The  dangers  inherent  in  spreading  false  rumors

False rumors circulating around a community or in one’s employment or school can cause serious damage to one’s reputation. That is why it is so important that if you have been told something about another person, you don’t tell it to anyone else unless you are absolutely satisfied in your own mind that what you have been told is correct. To do otherwise is to harm an innocent person and bring the wrath of a trial judge or jury down on you if you are sued for defamation of character. What follows is the story of a fool who didn’t take greater care in determining the truthfulness of a false rumour. 
                                                                                      

A young person who will be identified merely as “the girl” accompanied by Sherry Dupuis went to the RCMP where the girl falsely accused Simon Caron of rape raping her. Later, it was established that Simon was innocent of the allegation of raping the girl in light of the following reasons. It was established that he was actually working 1500 kilometres  in Alberta on the day the event was said to have occurred, moreover, he was away for the for the entire month. The proof of his alibi was established by his work records, credit card statements, credit card records, and courses he attended in Alberta. The police after investigating the case had decided that no charges should be laid against Simon.

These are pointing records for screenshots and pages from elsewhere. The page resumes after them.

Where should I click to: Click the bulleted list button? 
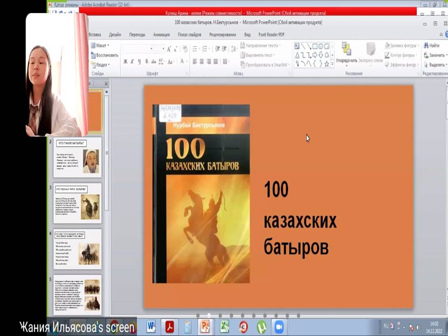point(195,49)
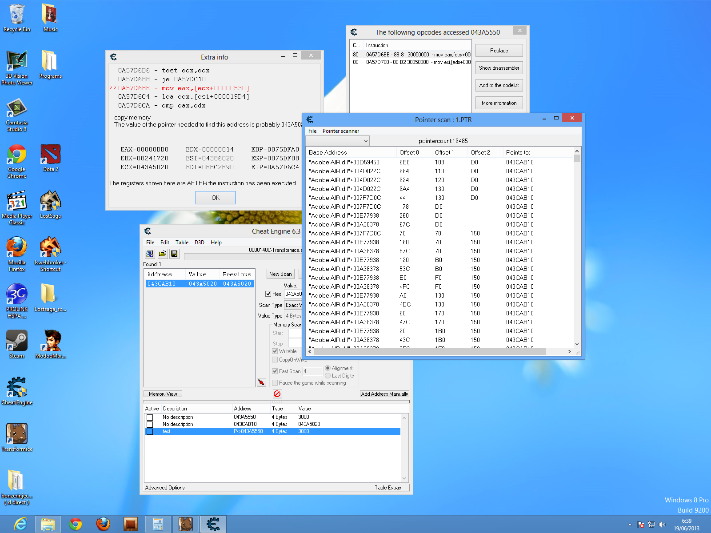This screenshot has width=711, height=533.
Task: Open the Table menu in Cheat Engine
Action: coord(181,243)
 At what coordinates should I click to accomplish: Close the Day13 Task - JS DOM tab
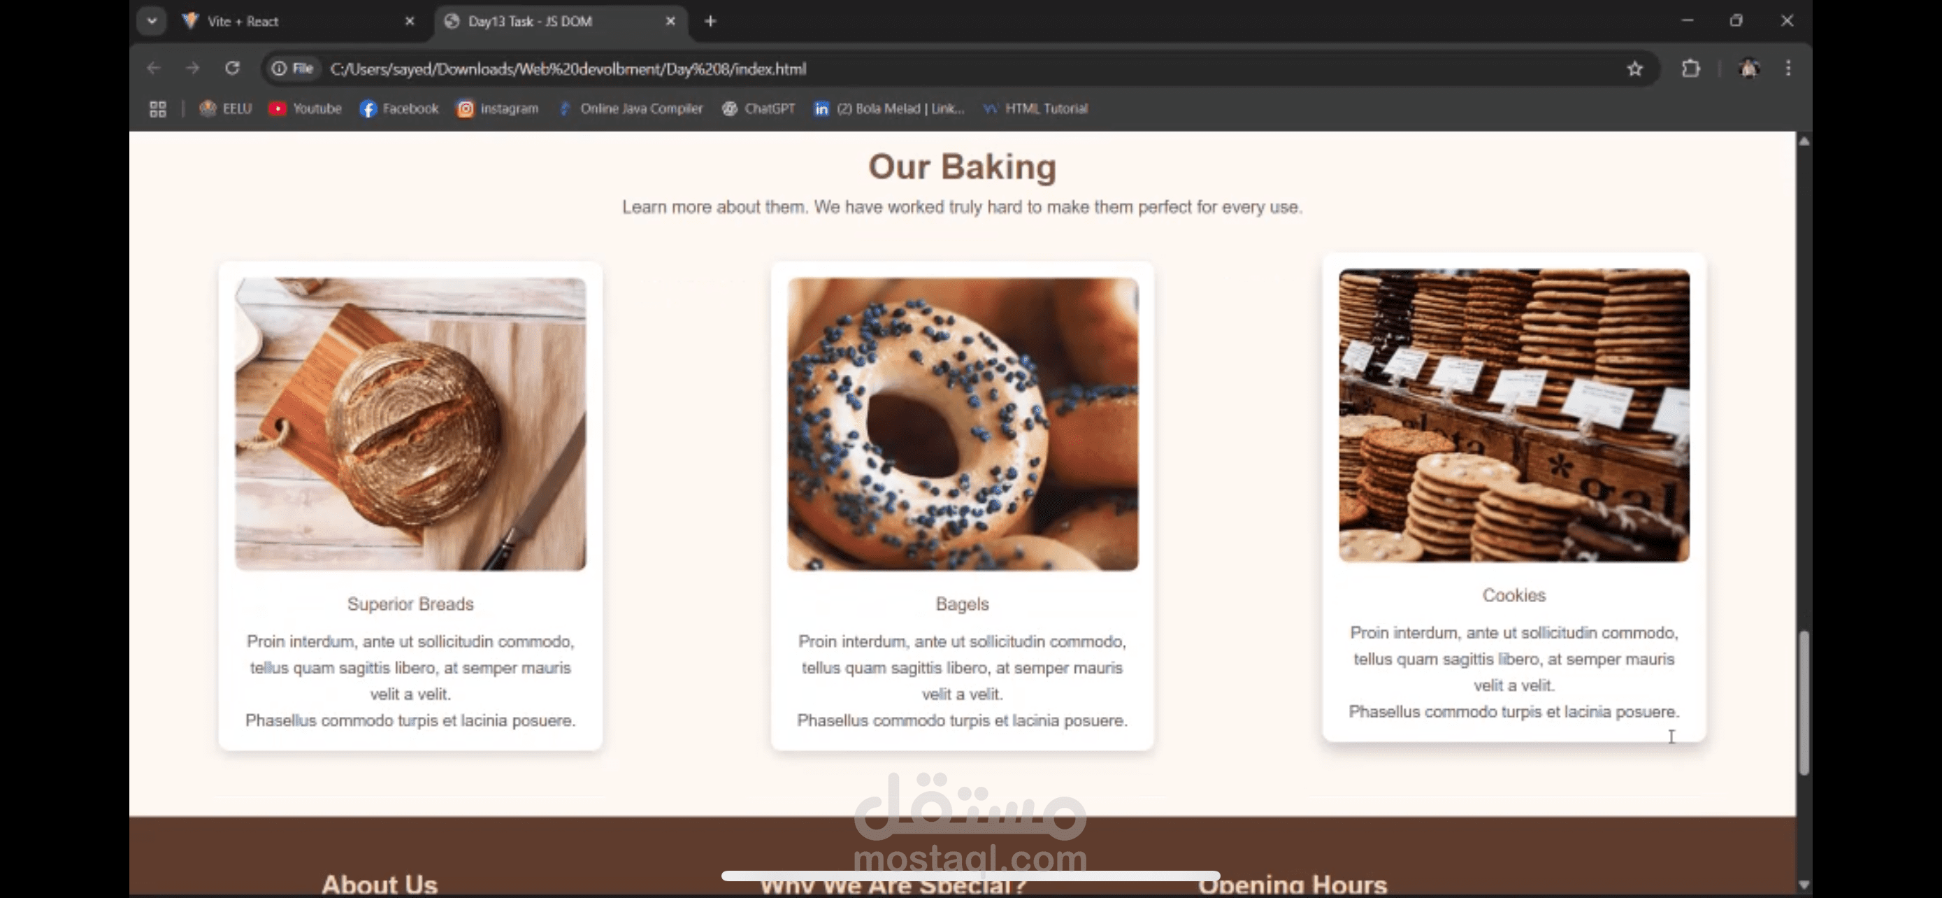click(670, 21)
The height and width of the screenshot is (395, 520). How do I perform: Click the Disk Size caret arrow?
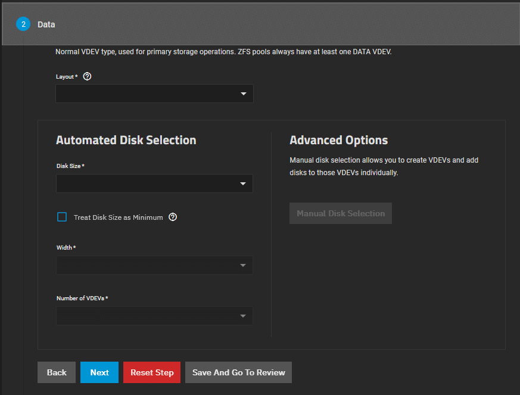click(x=243, y=184)
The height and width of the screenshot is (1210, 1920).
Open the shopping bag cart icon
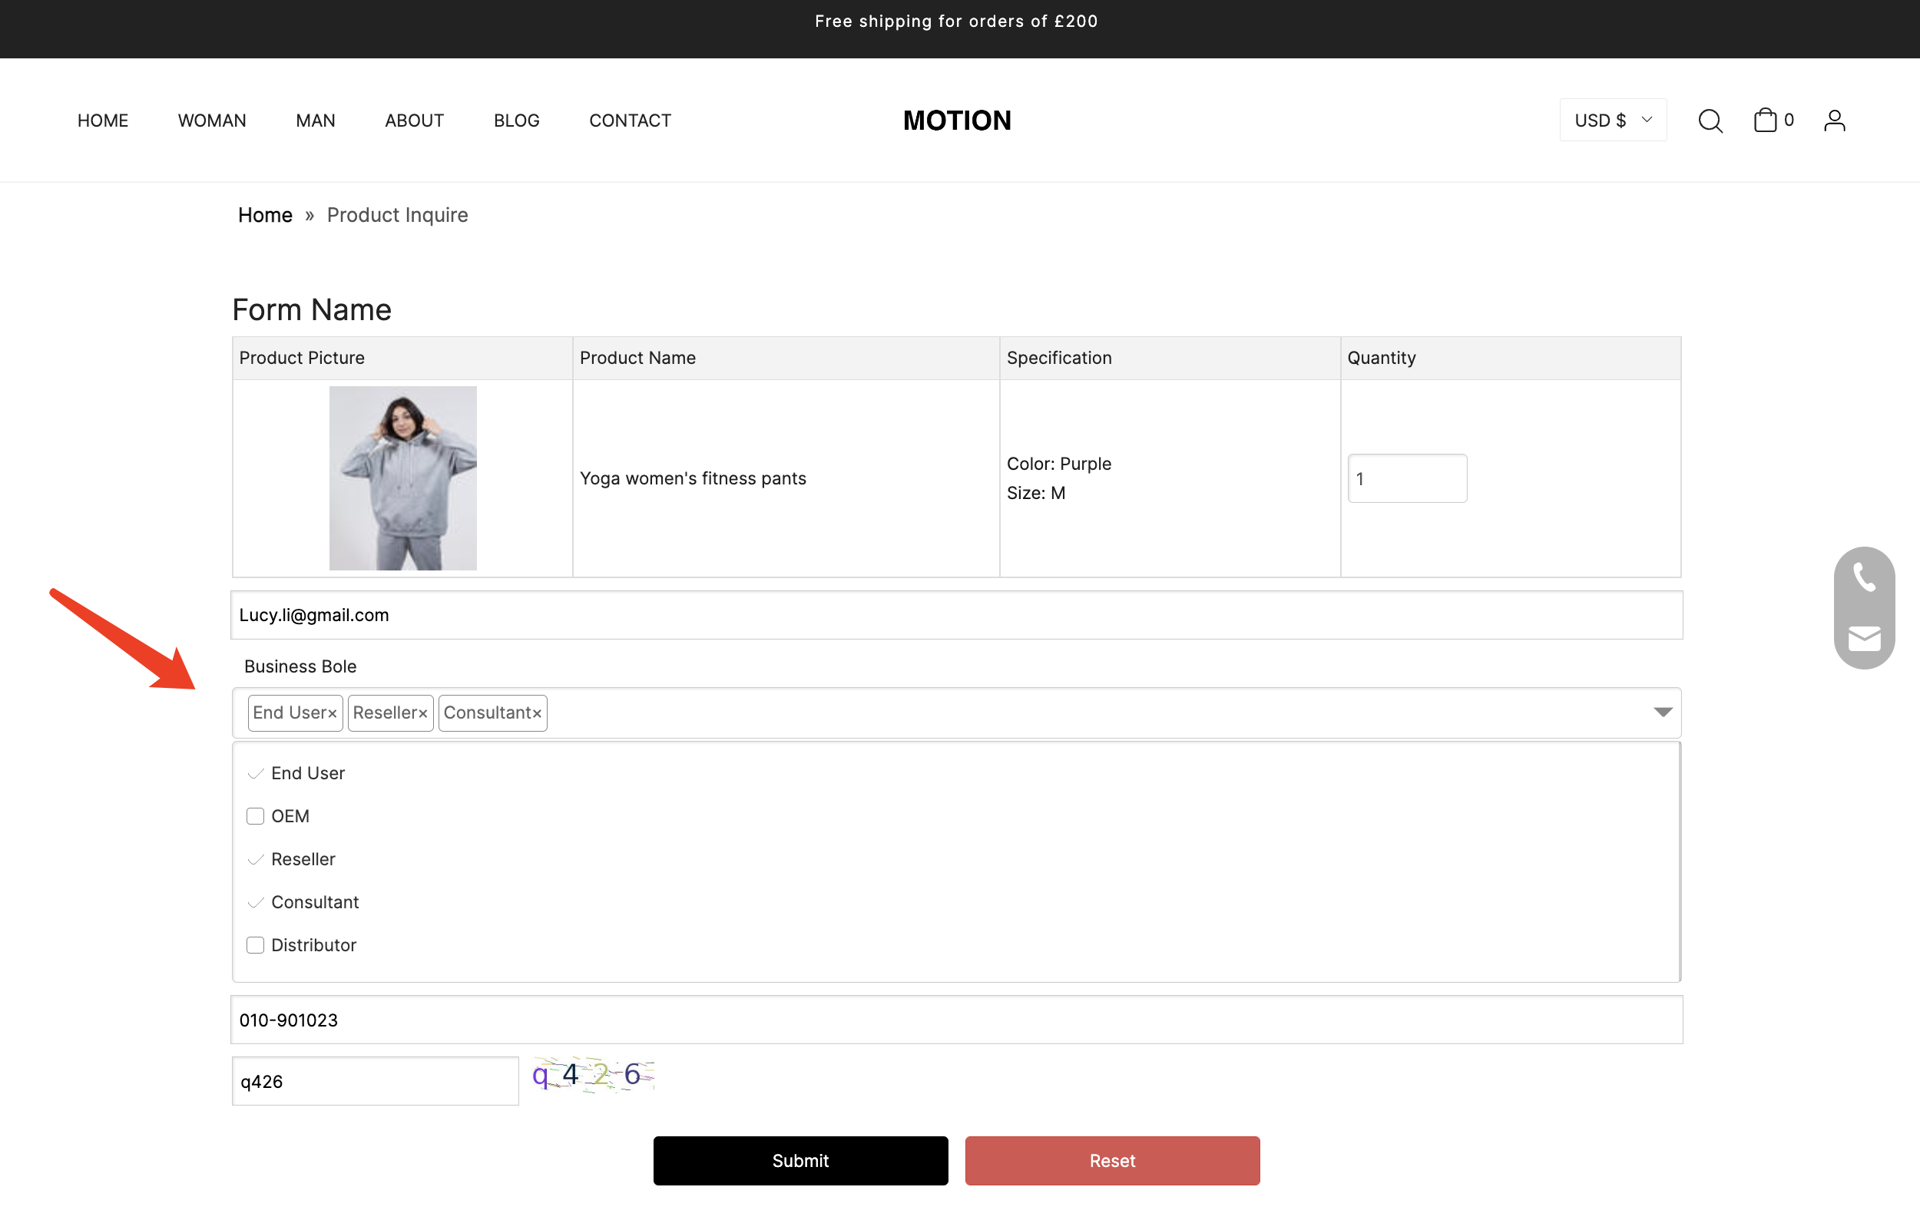tap(1765, 120)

The girl circulated horrible rumors about a rape that never occurred, and even claimed that she had dropped the criminal charges; at that point Simon’s life was in danger so he left Vanderhoof (his home town) to go in hiding in Prince George. His vehicle was sabotaged, a friend of his was threatened to be hurt if he was to be seen in Caron’s presence. The girl also told Hailey Gatacre who filed an affidavit to attest that the girl directly told Hailey that Caron had raped her. The rumor including names was still circulating, so that his brother Adam heard of it in his welding class in Fort St. James in December 2013. Moreover, Caron received treatments for depression. Further, he had foregone opportunities as a lease hand in Alberta for winter drilling and other opportunities out of fear that the rumour may have gone that far.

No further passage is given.